Building Applications


8. Stairs


The availability of MDF in a wide range of thicknesses makes it suitable for each of the component parts of a complete stair construction.

Note should be taken of relevant national standards relating to safety and minimum thicknesses of materials but for typical constructions based on 830 mm spans or thereabouts, the following thicknesses of standard grade MDF have been found to be satisfactory for stairs constructed with full depth risers,

Treads 22 to 28 mm
Risers 9 to 12 mm
Stringers 30 mm minimum with a minimum width of 220 mm.

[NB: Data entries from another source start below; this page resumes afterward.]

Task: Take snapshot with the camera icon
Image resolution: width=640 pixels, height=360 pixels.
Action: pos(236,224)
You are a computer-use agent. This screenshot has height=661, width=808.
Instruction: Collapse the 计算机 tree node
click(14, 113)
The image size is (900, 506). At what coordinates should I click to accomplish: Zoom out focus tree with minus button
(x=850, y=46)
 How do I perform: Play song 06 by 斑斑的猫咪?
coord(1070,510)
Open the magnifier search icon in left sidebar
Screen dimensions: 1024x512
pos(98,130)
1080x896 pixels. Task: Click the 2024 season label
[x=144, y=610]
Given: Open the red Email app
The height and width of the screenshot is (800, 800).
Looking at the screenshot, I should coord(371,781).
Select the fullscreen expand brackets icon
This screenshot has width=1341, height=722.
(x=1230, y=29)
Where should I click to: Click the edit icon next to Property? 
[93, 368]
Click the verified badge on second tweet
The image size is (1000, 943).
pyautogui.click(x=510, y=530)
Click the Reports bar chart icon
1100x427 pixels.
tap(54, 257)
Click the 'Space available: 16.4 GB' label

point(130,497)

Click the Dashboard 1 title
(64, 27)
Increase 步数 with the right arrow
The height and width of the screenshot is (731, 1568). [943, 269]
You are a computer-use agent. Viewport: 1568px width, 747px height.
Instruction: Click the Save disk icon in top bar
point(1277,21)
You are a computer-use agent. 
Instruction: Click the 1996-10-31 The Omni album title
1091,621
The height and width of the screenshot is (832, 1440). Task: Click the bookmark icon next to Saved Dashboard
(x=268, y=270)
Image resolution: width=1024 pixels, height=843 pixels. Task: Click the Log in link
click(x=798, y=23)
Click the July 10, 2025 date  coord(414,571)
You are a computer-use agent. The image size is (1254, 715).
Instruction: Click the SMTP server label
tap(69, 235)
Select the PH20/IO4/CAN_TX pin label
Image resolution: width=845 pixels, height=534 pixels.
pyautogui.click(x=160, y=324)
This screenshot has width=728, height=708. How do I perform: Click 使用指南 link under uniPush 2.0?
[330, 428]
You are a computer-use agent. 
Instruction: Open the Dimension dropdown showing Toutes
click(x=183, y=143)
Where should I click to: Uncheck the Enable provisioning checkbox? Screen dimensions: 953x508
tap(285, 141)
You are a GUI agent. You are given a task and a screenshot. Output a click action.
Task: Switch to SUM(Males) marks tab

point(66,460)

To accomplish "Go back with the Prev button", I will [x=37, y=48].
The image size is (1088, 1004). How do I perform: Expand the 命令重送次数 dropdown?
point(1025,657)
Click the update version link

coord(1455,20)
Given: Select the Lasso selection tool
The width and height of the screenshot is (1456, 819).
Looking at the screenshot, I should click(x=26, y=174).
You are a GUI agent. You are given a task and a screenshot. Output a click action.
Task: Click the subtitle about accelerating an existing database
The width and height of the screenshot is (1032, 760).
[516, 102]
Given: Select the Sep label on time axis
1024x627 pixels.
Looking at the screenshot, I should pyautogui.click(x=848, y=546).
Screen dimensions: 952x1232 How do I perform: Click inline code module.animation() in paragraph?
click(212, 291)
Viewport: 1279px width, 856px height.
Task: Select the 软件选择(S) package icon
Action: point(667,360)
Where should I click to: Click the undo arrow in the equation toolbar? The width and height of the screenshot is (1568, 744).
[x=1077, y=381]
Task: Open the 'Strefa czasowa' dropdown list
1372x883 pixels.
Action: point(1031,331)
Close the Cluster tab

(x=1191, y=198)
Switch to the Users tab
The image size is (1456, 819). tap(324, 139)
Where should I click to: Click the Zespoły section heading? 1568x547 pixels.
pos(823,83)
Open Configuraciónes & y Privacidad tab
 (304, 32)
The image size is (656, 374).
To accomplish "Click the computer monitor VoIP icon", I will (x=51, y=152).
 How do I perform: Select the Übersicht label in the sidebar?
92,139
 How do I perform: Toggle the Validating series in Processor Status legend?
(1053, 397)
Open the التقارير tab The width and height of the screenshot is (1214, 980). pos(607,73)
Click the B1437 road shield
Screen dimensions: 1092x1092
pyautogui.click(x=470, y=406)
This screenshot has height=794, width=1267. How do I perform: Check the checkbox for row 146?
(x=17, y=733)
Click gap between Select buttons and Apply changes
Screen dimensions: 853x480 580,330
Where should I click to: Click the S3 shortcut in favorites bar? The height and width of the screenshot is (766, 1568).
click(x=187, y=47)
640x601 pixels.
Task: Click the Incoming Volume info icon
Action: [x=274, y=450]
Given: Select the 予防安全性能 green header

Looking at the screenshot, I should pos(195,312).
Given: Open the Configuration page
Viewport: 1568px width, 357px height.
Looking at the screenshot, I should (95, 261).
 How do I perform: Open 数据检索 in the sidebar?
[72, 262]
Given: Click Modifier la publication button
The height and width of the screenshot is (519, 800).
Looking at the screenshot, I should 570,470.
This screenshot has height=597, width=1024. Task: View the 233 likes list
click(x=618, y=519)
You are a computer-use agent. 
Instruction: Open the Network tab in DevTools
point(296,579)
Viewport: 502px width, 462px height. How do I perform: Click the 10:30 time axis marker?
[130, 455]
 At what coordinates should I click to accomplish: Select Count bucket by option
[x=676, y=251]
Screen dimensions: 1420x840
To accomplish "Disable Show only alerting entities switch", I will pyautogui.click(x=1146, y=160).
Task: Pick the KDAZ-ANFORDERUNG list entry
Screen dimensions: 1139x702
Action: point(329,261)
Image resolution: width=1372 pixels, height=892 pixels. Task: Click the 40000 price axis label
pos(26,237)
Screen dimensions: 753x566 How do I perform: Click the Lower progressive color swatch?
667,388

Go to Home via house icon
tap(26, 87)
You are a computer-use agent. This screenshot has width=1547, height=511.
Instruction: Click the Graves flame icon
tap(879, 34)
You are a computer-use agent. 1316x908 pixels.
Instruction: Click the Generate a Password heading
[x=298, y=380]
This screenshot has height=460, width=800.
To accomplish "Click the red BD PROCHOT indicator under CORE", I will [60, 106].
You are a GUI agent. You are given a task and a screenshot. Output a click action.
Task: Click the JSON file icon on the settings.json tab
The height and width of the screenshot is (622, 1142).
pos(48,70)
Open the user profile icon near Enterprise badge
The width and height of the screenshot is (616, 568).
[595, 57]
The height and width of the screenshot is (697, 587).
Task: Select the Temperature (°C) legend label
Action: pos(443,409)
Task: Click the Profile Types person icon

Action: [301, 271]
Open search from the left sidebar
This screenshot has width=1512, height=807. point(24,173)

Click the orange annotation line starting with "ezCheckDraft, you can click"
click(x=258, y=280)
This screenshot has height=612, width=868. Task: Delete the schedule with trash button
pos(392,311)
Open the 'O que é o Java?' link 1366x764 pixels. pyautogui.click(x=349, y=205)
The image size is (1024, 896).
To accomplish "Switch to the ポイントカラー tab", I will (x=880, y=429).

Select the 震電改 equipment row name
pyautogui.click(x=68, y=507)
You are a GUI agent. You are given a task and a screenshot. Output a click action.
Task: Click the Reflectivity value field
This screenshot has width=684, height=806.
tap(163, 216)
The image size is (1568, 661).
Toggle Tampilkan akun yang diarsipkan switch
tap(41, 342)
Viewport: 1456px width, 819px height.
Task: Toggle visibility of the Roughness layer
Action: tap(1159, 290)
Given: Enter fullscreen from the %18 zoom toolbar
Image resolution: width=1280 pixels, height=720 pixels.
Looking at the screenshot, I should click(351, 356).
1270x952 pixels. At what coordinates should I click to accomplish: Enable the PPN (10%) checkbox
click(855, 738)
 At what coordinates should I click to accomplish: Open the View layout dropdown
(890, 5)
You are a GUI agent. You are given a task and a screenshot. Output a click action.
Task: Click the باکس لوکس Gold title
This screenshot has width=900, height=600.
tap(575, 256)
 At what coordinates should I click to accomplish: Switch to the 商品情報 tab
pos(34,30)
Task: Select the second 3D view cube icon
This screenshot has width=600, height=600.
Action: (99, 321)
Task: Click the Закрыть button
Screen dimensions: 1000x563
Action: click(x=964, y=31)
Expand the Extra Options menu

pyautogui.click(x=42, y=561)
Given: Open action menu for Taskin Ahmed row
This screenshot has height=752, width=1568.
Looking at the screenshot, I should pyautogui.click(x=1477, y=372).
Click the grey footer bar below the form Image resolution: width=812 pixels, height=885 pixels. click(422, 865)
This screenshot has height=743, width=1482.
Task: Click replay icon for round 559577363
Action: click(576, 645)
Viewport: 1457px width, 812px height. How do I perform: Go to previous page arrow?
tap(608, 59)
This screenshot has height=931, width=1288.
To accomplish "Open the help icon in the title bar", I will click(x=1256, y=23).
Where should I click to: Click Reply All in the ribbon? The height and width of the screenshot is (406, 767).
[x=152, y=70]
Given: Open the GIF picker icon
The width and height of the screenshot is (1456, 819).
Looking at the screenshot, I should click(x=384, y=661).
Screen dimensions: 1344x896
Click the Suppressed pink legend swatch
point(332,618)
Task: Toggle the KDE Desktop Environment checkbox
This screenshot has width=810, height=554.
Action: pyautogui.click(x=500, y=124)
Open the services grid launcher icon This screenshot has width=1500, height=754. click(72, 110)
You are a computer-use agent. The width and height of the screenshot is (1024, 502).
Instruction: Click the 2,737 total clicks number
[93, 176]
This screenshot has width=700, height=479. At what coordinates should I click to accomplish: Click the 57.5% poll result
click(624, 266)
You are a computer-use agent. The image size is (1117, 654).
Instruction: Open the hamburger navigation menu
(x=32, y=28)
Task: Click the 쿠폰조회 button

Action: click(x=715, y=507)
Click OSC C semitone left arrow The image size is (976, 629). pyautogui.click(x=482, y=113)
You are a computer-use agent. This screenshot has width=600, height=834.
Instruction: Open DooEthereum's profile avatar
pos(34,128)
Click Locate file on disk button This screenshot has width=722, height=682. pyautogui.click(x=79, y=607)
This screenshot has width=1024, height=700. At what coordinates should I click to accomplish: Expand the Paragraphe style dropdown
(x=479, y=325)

General recommendations cannot be given for the thickness of MDF used for the treads for stairs constructed without full depth risers without reference to the safety requirements of national standards for this type of stair. The flatness and high stability of MDF in respect to changes in ambient conditions makes it a good material for wide treads, particularly those which are angled to carry the stairs round a bend. The front edges can easily be bullnosed as a safety feature. Rigidity of fixing and freedom from creaking is achieved by the use of adhesive bonded wedges used in conjunction with solid wood stringers. When using MDF stringers, improved stability is obtained if the treads are additionally supported by solid wood blocks or metal angle plates. The high density of MDF compared with solid wood has a damping effect on any vibration and hence any drumming.

The use of moisture resistant MDF can be advantageous, for stair components which are likely to be fitted before the building has dried out.

The higher modulus of elasticity and bending strength of high density MDF can be used to good advantage for the manufacture of stair treads and stringers with a higher performance specification. As the undersides of MDF stairs are not likely to be sealed, the use of low formaldehyde MDF is considered to be desirable; in some countries, its use is mandatory.